Humans and Nature: It’s Complicated
A new photo book shows all the weird and wonderful ways we connect with wild spaces
I grew up on a small farm bordering a wild forest, 30 miles east of New York City. In 2012, Hurricane Sandy flooded my family’s fields and blew down the oldest trees in the woods. On the news, scientists linked the storm to climate change caused by human activity. I realized that if humans are changing the weather, then there is no place on earth unaltered by people.
Human Nature ($60, Nazraeli Press), my third book of photographs, begins in cities and moves through forests, farms, deserts, ice fields, and oceans, toward wilderness. In an age when the average American spends 93 percent of their life indoors, I photographed government programs that connect people to nature, neuroscientists measuring how spending time in wild spaces benefits us, and climate scientists measuring how human activity is changing the air. The scientists included in the book are now facing budget cuts and censorship by the Trump administration.
Photographers normally portray nature as either a pristine wilderness or as a disaster. I wanted to describe a relationship with nature that is more complicated and more intimate.
Photo: Kate MacNamee waits for a storm to pass while participating in an electroencephalogram (EEG) study. Researchers at the University of Utah, working under David Strayer, are conducting studies measuring cognition in nature. The EEG cap and facial electrodes record brain activity as participants are exposed to different natural environments.
Esme Cullen, a hotel guest, swims in a balcony pool at the Parkroyal on Pickering in Singapore, a wealthy island metropolis. Singapore has increased its land mass by 20 percent, turning ocean into green space. Under the Singapore Green Plan, even wild spaces are being reincorporated into the city. For instance, the Parkroyal on Pickering contains more than 15,000 square meters of greenery, amounting to twice its footprint. Completed in 2012, the hotel introduced the country’s first solar-powered sky gardens. Among its other energy conservation features are the use of automatic lights, rain and motion sensors, rain harvesting, and recycled water.
Matthew Sakae Forkin swings between trees on the Lost Coast of California. Trained as a mechanical engineer, Matthew worked in the solar energy industry and directed the design and construction of a clean-room factory (one that is highly controlled and sanitized) for cookware in Thailand. After moving back to the United States, he spent two years sourcing his clothes, food, tools, and shelter from the wild. Now living in San Francisco, his goal is to bridge the primitive and modern worlds.

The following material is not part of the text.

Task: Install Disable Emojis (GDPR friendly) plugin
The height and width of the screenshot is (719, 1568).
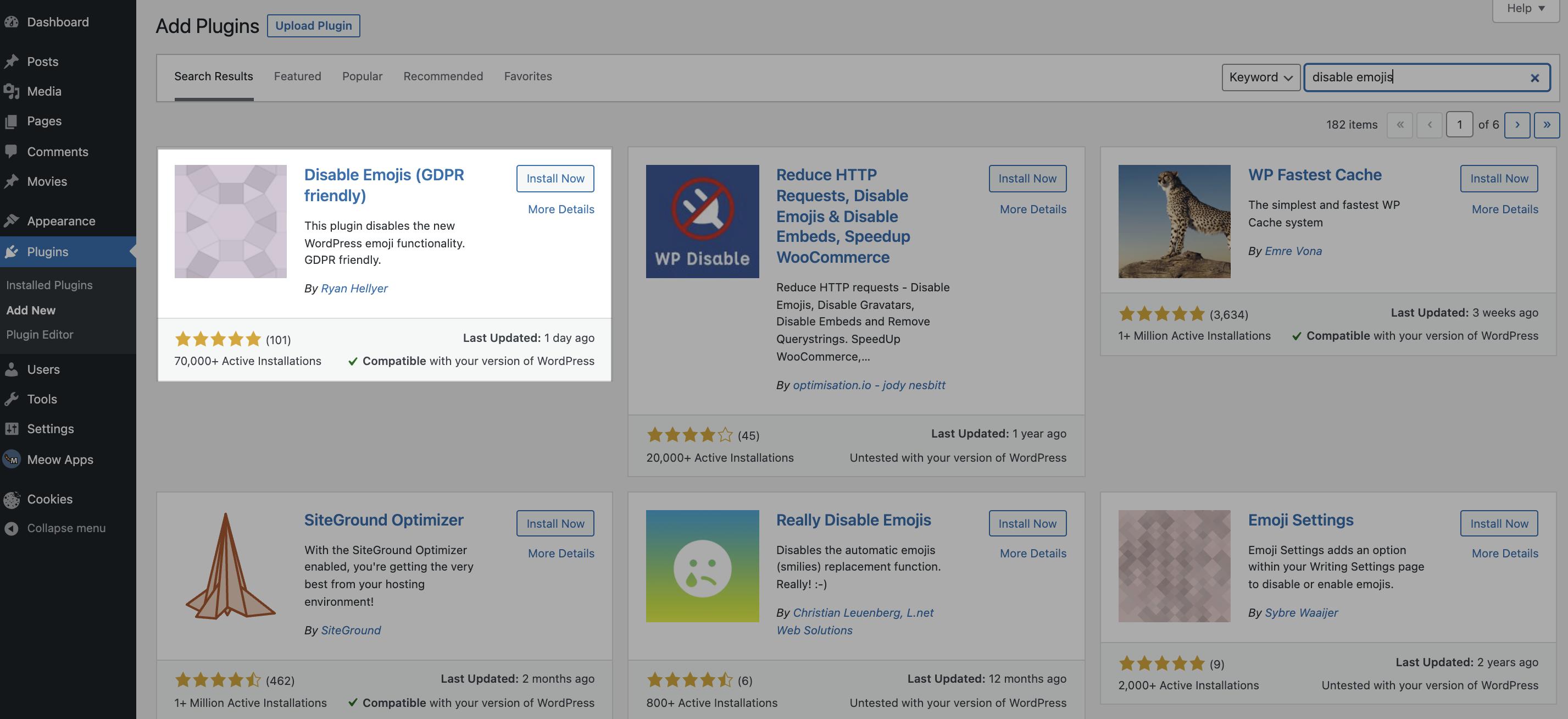Action: (554, 179)
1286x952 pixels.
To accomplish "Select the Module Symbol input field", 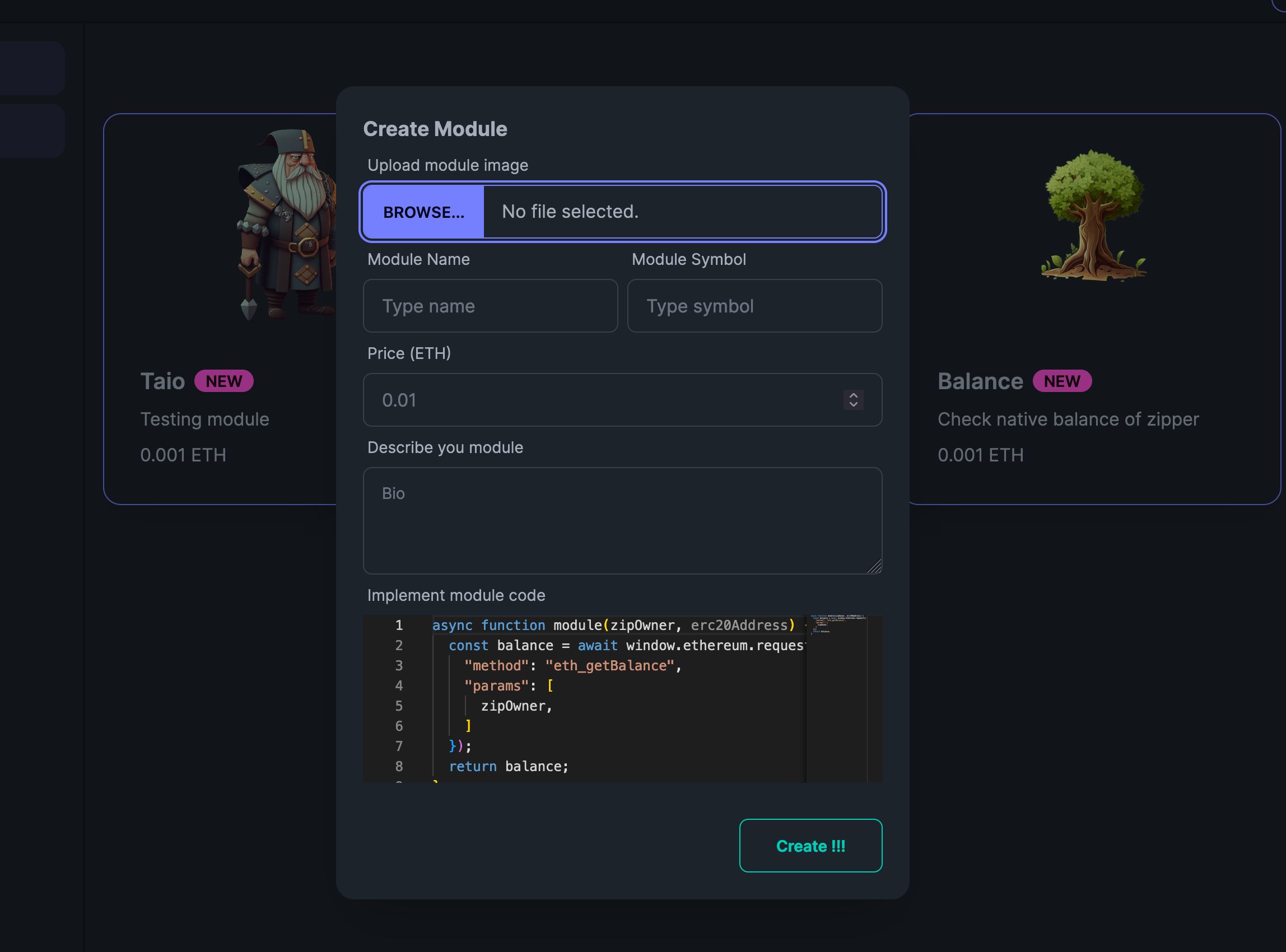I will (755, 305).
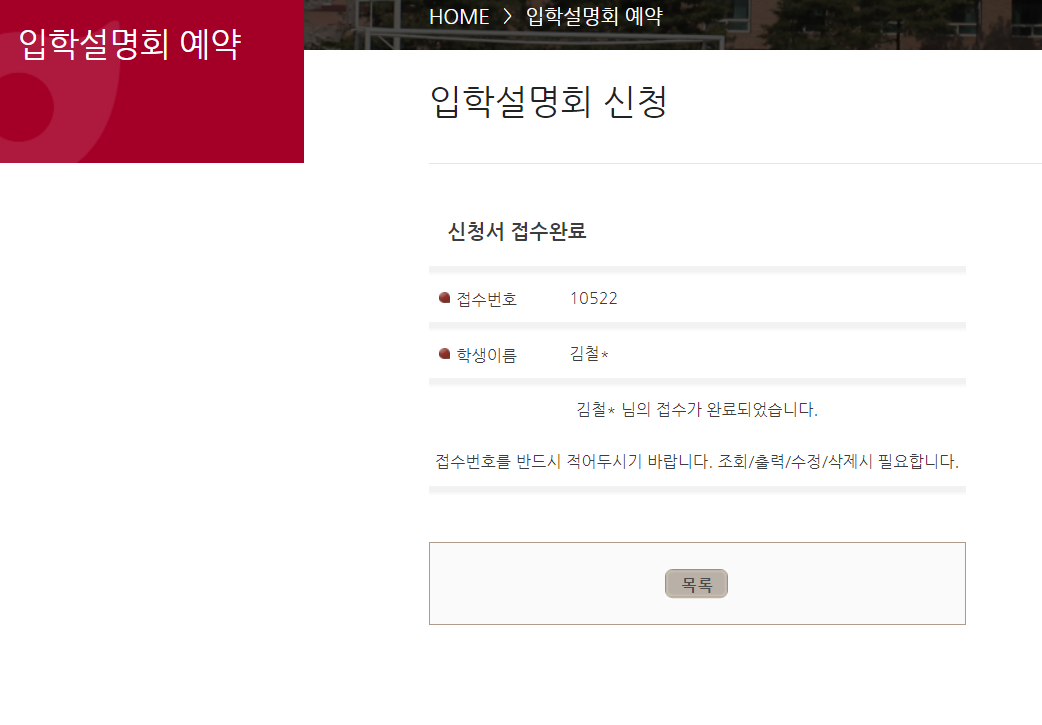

Even though no place on earth is unaltered by people, we still want to experience wild places. Here, molten lava pours out of Hawaii’s Kilauea volcano and into the Pacific Ocean. Kilauea has been erupting continuously since 1983. Tourists from around the world rent seats on lava boat tours, despite the risk of flaming debris falling on them.
Farmers still use ice, the best technology available, to protect orange trees from cold winter temperatures in the Central Valley of California. This counterintuitive practice protects fruit because heat is produced as water freezes.
Kenzie McAdams, a student research assistant, hangs from her safety rope inside a melting glacier. She is with the Juneau Icefield Research Program, in which students assist scientists in climate research. Every summer since 1946, members have traversed the ice field, contributing to the oldest continual study of a glacier in the Western Hemisphere.
Air sampling at Mauna Loa Observatory in Hawaii for the National Oceanic and Atmospheric Administration. NOAA measurements at this site, 11,000 feet up the slope of the Mauna Loa volcano, constitute the longest record of atmospheric CO2 concentrations in the world. The Trump administration has proposed cutting NOAA’s budget by 17 percent, including a 26 percent cut to research.